Plagiarism is considered a capital offense in the fields of journalism and education, but a campaign is afoot in both arenas to downgrade Claudine Gay’s offenses to misdemeanors.
Ms. Gay resigned as Harvard University president last week under a plagiarism cloud. She was accused of copying or closely paraphrasing nearly 50 passages from other sources without adequate attribution.
Yet the narrative pushed on the left was that conservative villains demonized her.
The Associated Press provided the most glaring example. The news agency announced Ms. Gay’s resignation with the headline “Harvard president’s resignation highlights new conservative weapon against colleges: plagiarism.”
AP backpedaled after being roundly mocked for casting academic integrity as a conservative plot. It changed the headline to “Plagiarism charges downed Harvard’s president. A conservative attack helped to fan the outrage.”
Lauren Easton, AP vice president for corporate communications, told The Washington Times that the “initial story didn’t meet our standards, so we updated it.”
AP was hardly alone. In a New York Times article, Harvard Law School professor Charles Fried called the plagiarism charges “part of this extreme right-wing attack on elite institutions.”
CNN reporter Matt Egan was ridiculed for trying to distinguish between stealing other people’s ideas and borrowing their words.
“We should note that Claudine Gay has not been accused of stealing anyone’s ideas in any of her writings. She has been accused of, sort of, more like copying other people’s writings without attribution,” Mr. Egan said. “So, it’s been more sloppy attribution than stealing anyone’s ideas.”
Peter Wood, president of the National Association of Scholars, insisted that Ms. Gay’s work was “not sloppiness.”
“Gay, when she took material, would sometimes modify it slightly. She would change the order of the phrase, replace one adjective with a different adjective,” he told The Times. “As someone who’s done a lot of work on plagiarism over the years, it’s the signature of a plagiarist. It’s someone who’s carefully trying to trick people. It’s out-and-out impossible to treat as sloppiness.”
The Washington Free Beacon has run numerous examples of Ms. Gay’s work compared with other sources, including here and here.
The alleged violations would violate Harvard’s policy, which bans verbatim copying and replicating “bits and pieces” from sources and “changing a few words here and there without either adequately paraphrasing or quoting directly.”
Some of Ms. Gay’s defenders have sought to reframe the focus.
Ibram X. Kendi, director of the Center for Antiracist Research at Boston University, called the academic misconduct charges part of a “racist attack.” He argued on X that Ms. Gay wouldn’t have been investigated with the same vigor if she were White.
Mara Gay, a member of The New York Times editorial board, denounced the “unrelenting campaign on the right” for the Harvard president to resign as an “attack on academic freedom.”

● **Aim A**
Summarize the article on Claudine Gay's resignation in two sentences.
● **Aim B**
Reproduce word for word the part of the article on Claudine Gay's resignation that opens with the words containing "AP was hardly" and closes with "borrowing their words.".

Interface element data
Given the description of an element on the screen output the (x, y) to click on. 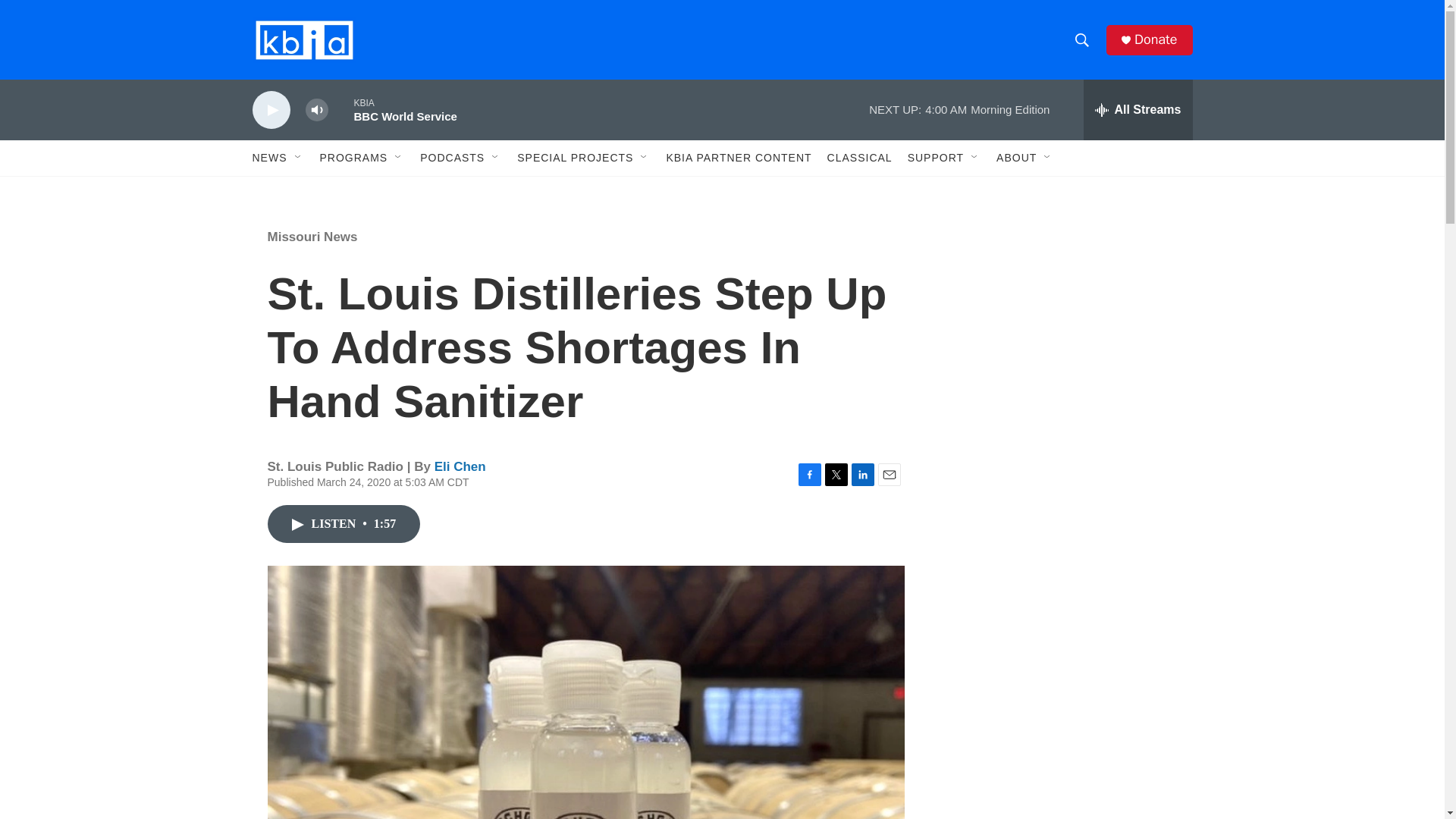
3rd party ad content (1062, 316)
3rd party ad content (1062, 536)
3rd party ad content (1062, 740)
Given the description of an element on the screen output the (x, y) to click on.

...

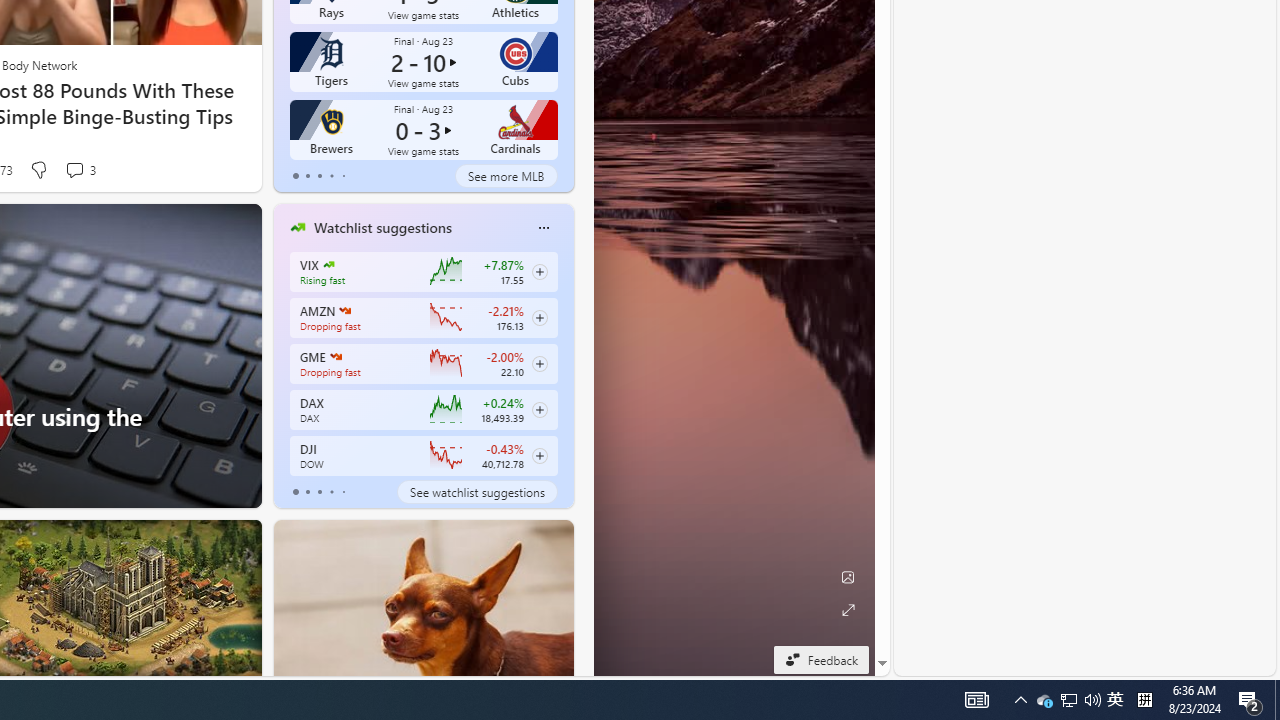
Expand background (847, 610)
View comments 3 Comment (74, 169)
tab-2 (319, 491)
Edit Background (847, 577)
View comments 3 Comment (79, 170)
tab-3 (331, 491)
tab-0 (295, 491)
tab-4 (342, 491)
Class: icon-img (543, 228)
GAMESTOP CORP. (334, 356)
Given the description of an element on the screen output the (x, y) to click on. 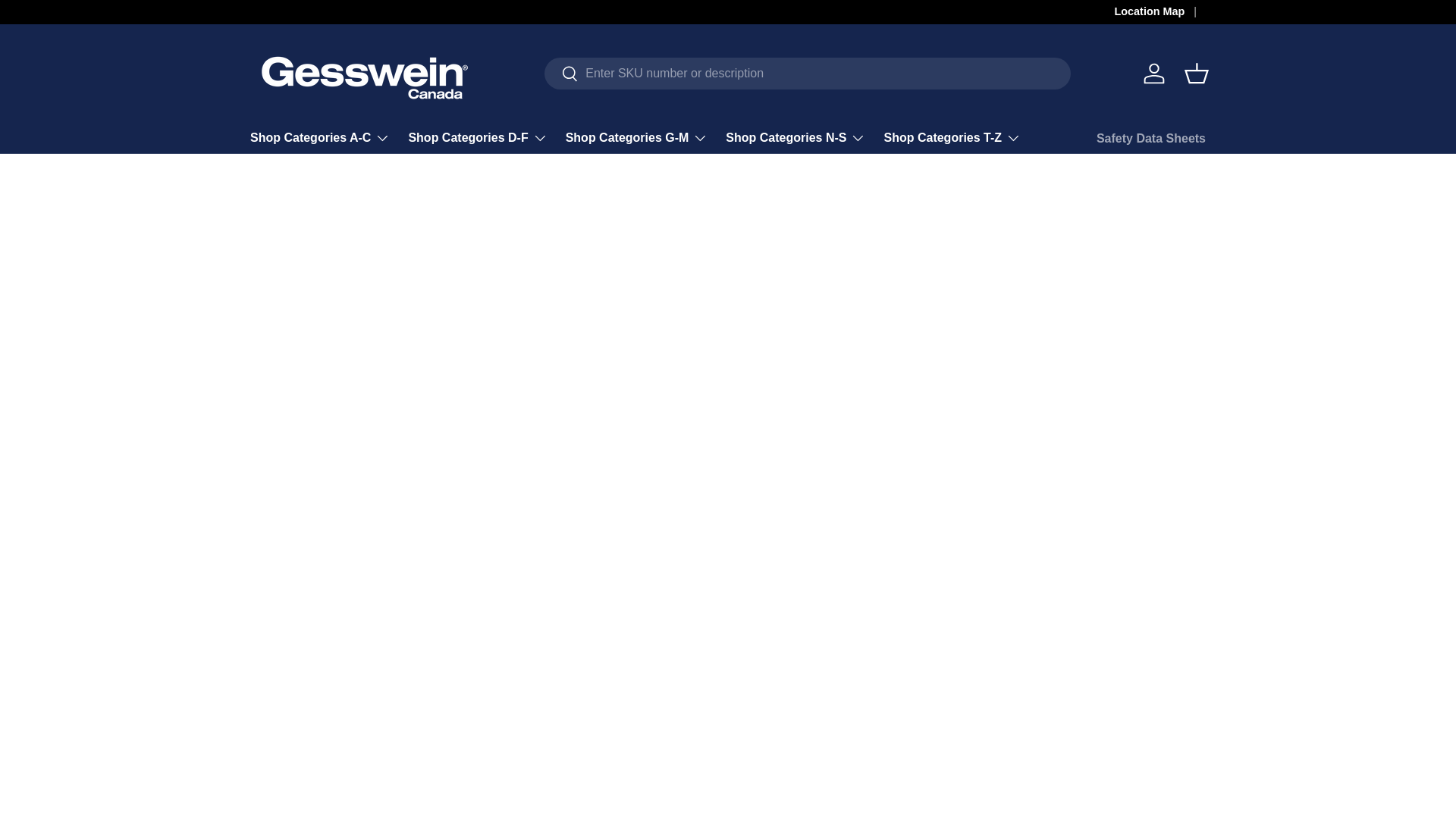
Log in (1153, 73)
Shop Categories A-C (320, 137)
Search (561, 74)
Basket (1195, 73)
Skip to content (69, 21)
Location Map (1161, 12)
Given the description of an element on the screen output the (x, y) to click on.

● **Task result A**
Claudine Gay resigned as Harvard University president after accusations that she copied or closely paraphrased nearly 50 passages from other sources without adequate attribution, and the article says a campaign in journalism and education seeks to downgrade those offenses. It points to an Associated Press headline that cast plagiarism as a conservative weapon before AP changed it, and to defenders who called the charges a right-wing or racist attack, while Peter Wood said her work bore the signature of a plagiarist rather than sloppiness.

● **Task result B**
AP was hardly alone. In a New York Times article, Harvard Law School professor Charles Fried called the plagiarism charges “part of this extreme right-wing attack on elite institutions.”
CNN reporter Matt Egan was ridiculed for trying to distinguish between stealing other people’s ideas and borrowing their words.